Available records:
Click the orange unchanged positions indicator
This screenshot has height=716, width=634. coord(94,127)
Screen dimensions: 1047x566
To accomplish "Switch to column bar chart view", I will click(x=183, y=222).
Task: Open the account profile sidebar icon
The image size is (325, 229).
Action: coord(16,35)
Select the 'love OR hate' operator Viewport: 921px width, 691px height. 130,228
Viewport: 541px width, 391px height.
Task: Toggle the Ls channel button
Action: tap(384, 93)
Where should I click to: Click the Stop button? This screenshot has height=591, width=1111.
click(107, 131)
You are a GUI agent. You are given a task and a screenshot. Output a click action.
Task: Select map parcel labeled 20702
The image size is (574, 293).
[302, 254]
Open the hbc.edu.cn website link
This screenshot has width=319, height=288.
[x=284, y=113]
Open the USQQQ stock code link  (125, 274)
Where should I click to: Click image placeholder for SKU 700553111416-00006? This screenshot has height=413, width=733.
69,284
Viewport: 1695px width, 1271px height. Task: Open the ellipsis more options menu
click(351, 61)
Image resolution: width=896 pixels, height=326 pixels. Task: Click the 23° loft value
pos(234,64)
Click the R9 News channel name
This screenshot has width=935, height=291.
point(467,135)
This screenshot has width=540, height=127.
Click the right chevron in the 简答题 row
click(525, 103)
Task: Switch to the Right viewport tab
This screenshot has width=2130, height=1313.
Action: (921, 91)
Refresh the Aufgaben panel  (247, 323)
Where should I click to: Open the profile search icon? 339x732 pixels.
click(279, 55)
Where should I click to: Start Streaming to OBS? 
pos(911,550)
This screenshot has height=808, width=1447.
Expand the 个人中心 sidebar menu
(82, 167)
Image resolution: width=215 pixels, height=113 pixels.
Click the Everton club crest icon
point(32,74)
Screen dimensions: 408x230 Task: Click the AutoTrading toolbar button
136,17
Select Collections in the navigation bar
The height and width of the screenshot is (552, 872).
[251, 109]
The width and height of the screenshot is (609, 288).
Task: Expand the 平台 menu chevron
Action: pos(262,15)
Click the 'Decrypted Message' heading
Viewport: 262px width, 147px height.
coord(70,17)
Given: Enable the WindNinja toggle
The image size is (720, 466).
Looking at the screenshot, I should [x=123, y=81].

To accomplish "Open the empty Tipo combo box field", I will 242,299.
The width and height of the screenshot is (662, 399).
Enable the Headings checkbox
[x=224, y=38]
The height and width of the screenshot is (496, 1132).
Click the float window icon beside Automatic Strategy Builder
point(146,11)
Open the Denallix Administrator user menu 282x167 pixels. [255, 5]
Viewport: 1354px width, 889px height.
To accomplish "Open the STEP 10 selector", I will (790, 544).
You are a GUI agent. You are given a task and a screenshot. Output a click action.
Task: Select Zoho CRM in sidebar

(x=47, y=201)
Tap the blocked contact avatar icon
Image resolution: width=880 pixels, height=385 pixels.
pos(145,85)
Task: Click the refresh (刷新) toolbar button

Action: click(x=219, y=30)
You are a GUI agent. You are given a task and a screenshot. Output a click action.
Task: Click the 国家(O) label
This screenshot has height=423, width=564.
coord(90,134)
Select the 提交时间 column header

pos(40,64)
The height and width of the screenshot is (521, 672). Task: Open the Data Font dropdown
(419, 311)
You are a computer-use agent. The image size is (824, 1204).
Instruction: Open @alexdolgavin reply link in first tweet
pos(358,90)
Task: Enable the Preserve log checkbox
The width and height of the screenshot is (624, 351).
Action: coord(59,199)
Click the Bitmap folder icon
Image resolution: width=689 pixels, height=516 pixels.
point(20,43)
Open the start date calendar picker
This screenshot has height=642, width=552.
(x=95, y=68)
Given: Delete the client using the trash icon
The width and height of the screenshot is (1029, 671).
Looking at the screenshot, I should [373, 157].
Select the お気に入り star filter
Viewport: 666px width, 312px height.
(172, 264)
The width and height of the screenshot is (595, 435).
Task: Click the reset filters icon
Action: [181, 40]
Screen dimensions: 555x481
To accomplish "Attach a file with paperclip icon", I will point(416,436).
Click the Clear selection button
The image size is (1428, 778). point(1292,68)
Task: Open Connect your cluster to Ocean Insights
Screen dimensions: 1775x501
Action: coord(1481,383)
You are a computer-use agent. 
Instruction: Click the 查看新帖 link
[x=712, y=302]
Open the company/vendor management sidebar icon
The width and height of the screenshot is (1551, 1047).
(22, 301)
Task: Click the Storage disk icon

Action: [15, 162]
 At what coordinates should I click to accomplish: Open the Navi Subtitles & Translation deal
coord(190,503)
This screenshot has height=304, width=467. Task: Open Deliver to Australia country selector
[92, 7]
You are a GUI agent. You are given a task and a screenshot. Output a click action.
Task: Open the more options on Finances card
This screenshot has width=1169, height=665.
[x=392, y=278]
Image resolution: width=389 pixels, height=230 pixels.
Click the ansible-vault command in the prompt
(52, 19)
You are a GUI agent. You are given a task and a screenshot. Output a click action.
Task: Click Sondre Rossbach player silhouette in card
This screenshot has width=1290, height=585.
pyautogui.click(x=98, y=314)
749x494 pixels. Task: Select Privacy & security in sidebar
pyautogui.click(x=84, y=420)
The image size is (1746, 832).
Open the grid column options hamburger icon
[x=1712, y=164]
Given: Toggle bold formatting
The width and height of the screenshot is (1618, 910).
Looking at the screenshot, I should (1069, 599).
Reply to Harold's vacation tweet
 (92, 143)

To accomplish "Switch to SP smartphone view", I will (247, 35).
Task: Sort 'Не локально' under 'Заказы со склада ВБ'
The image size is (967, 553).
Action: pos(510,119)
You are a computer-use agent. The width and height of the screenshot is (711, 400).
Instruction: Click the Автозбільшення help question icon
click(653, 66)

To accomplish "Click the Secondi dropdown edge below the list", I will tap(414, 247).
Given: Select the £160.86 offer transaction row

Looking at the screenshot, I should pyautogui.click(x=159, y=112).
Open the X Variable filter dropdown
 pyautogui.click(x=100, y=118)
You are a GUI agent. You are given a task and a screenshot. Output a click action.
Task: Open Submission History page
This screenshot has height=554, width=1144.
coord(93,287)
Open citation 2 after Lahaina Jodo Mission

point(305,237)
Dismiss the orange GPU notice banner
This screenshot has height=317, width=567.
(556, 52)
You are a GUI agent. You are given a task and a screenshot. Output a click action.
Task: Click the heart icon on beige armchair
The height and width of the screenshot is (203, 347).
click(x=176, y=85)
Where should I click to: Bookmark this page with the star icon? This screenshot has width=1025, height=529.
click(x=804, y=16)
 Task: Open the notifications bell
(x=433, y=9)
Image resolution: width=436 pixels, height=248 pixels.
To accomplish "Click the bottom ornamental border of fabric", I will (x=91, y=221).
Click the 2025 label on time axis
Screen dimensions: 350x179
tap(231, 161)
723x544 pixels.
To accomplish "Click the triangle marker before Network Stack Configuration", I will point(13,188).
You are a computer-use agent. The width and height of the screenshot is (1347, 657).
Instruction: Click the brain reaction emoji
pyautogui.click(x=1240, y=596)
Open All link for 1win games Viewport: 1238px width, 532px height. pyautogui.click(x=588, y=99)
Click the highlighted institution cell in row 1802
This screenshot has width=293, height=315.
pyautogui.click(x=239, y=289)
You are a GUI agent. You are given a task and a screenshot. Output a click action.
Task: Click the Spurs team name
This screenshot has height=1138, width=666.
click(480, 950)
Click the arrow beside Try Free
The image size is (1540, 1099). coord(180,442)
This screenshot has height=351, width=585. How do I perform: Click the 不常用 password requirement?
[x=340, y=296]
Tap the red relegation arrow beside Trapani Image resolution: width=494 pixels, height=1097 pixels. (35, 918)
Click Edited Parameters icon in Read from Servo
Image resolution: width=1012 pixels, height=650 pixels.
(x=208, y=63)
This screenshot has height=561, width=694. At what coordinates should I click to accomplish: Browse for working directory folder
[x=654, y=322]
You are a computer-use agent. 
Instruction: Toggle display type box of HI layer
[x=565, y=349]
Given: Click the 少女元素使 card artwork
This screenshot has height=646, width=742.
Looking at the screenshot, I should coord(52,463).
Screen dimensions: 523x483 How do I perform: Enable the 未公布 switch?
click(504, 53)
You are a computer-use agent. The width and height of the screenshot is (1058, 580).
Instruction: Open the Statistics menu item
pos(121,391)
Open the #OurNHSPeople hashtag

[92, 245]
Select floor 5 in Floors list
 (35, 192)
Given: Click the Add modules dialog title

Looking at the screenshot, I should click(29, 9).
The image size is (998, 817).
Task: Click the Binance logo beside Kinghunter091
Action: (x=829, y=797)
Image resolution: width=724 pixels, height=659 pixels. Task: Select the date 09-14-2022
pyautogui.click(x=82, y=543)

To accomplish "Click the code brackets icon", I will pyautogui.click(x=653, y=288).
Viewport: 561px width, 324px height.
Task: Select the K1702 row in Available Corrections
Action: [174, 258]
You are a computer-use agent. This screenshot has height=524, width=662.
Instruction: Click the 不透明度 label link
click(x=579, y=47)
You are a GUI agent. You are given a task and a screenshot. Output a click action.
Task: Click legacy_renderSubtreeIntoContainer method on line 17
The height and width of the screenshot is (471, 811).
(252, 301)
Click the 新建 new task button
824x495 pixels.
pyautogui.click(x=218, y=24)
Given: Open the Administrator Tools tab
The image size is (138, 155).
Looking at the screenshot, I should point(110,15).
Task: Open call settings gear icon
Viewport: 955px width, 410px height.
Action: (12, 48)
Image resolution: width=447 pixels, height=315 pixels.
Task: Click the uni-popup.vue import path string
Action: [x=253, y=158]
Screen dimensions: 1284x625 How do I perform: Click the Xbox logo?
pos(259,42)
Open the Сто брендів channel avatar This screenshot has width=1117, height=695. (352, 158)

Work required: Reproduce the material from the line with "Given: Click the Add modules dialog title" through its end, replacing "Administrator Tools" with "Admin Tools" and leaving everything else intact.

Exercise output:
Given: Click the Add modules dialog title

Looking at the screenshot, I should click(29, 9).
The image size is (998, 817).
Task: Click the Binance logo beside Kinghunter091
Action: (x=829, y=797)
Image resolution: width=724 pixels, height=659 pixels. Task: Select the date 09-14-2022
pyautogui.click(x=82, y=543)

To accomplish "Click the code brackets icon", I will pyautogui.click(x=653, y=288).
Viewport: 561px width, 324px height.
Task: Select the K1702 row in Available Corrections
Action: [174, 258]
You are a computer-use agent. This screenshot has height=524, width=662.
Instruction: Click the 不透明度 label link
click(x=579, y=47)
You are a GUI agent. You are given a task and a screenshot. Output a click action.
Task: Click legacy_renderSubtreeIntoContainer method on line 17
The height and width of the screenshot is (471, 811).
(252, 301)
Click the 新建 new task button
824x495 pixels.
pyautogui.click(x=218, y=24)
Given: Open the Admin Tools tab
The image size is (138, 155).
Looking at the screenshot, I should point(110,15).
Task: Open call settings gear icon
Viewport: 955px width, 410px height.
Action: (12, 48)
Image resolution: width=447 pixels, height=315 pixels.
Task: Click the uni-popup.vue import path string
Action: [x=253, y=158]
Screen dimensions: 1284x625 How do I perform: Click the Xbox logo?
pos(259,42)
Open the Сто брендів channel avatar This screenshot has width=1117, height=695. (352, 158)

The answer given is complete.